Task directions: The listing below contains a span that opens with the line containing "706x1568 pixels." and closes with the line containing "Open Audio format". Return that span exactly.

--- START ---

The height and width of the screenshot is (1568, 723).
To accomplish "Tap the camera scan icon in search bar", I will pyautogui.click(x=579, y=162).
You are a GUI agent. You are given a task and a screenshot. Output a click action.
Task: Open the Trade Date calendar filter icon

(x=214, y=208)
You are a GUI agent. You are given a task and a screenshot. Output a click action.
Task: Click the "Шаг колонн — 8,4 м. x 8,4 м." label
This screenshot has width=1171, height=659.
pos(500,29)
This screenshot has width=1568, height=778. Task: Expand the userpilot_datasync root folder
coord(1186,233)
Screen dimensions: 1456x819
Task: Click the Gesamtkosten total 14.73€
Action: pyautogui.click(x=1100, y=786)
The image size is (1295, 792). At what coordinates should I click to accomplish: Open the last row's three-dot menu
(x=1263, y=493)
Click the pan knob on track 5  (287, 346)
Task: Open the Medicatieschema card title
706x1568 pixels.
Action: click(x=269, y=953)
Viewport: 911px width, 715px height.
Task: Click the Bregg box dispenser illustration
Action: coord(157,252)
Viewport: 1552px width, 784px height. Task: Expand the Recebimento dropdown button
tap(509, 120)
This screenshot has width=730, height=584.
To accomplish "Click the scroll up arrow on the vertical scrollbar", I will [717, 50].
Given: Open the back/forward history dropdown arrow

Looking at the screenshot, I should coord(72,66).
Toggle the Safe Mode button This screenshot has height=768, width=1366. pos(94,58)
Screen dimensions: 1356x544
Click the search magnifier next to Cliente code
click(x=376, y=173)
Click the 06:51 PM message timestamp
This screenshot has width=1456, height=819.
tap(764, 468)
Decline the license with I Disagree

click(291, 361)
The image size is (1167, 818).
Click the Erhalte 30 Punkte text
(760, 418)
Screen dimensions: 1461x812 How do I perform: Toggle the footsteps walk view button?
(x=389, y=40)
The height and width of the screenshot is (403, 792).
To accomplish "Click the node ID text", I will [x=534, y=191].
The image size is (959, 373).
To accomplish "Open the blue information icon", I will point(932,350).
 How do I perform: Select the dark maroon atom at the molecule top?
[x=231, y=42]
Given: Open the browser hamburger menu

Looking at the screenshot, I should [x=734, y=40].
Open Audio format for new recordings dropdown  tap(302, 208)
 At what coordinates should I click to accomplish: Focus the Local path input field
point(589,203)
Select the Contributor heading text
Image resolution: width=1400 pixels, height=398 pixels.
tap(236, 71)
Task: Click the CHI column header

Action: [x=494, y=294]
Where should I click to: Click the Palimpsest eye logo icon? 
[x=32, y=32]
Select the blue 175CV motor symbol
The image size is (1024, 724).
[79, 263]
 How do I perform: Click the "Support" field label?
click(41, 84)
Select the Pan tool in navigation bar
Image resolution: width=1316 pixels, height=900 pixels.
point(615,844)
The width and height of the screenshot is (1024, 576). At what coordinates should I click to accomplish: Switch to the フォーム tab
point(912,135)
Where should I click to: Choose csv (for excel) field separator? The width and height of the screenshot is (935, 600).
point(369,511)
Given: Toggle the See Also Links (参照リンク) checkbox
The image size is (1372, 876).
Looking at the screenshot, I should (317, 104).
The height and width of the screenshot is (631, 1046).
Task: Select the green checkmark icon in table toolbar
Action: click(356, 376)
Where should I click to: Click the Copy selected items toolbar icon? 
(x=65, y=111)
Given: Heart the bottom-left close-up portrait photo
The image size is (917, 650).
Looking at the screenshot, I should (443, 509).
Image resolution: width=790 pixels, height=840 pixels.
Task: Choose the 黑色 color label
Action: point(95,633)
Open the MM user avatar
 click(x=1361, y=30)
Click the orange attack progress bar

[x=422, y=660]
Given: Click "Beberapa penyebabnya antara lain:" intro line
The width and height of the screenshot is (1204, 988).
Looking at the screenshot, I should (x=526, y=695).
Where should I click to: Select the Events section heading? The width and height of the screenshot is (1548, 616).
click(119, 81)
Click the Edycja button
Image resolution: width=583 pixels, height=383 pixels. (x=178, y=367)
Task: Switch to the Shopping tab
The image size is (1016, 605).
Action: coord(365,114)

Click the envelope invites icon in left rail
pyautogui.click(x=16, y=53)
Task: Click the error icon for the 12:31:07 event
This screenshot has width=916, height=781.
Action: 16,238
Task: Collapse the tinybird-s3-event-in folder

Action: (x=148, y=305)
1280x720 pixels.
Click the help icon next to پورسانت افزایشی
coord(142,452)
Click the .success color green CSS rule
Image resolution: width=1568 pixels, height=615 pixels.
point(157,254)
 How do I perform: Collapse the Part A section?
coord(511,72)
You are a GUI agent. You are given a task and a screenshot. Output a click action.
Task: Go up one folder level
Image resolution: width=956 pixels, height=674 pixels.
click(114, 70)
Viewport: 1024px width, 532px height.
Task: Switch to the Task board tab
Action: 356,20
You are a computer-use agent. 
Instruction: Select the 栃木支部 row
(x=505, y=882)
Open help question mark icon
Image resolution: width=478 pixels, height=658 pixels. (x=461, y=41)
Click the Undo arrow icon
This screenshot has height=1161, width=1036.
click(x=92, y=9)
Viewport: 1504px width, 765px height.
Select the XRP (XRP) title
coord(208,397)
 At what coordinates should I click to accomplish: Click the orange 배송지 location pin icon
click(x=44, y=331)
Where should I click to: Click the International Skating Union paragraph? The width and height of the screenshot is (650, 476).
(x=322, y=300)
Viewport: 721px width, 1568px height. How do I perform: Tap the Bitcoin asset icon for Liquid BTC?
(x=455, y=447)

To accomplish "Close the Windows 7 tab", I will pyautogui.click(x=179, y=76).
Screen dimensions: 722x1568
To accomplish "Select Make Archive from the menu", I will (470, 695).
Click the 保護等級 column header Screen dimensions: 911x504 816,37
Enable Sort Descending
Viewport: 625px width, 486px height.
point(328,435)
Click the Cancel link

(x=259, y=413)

--- END ---

Output of the exercise:
706x1568 pixels.
Action: click(x=269, y=953)
Viewport: 911px width, 715px height.
Task: Click the Bregg box dispenser illustration
Action: coord(157,252)
Viewport: 1552px width, 784px height. Task: Expand the Recebimento dropdown button
tap(509, 120)
This screenshot has width=730, height=584.
To accomplish "Click the scroll up arrow on the vertical scrollbar", I will [717, 50].
Given: Open the back/forward history dropdown arrow

Looking at the screenshot, I should coord(72,66).
Toggle the Safe Mode button This screenshot has height=768, width=1366. pos(94,58)
Screen dimensions: 1356x544
Click the search magnifier next to Cliente code
click(x=376, y=173)
Click the 06:51 PM message timestamp
This screenshot has width=1456, height=819.
tap(764, 468)
Decline the license with I Disagree

click(291, 361)
The image size is (1167, 818).
Click the Erhalte 30 Punkte text
(760, 418)
Screen dimensions: 1461x812 How do I perform: Toggle the footsteps walk view button?
(x=389, y=40)
The height and width of the screenshot is (403, 792).
To accomplish "Click the node ID text", I will [x=534, y=191].
The image size is (959, 373).
To accomplish "Open the blue information icon", I will point(932,350).
 How do I perform: Select the dark maroon atom at the molecule top?
[x=231, y=42]
Given: Open the browser hamburger menu

Looking at the screenshot, I should [x=734, y=40].
Open Audio format for new recordings dropdown  tap(302, 208)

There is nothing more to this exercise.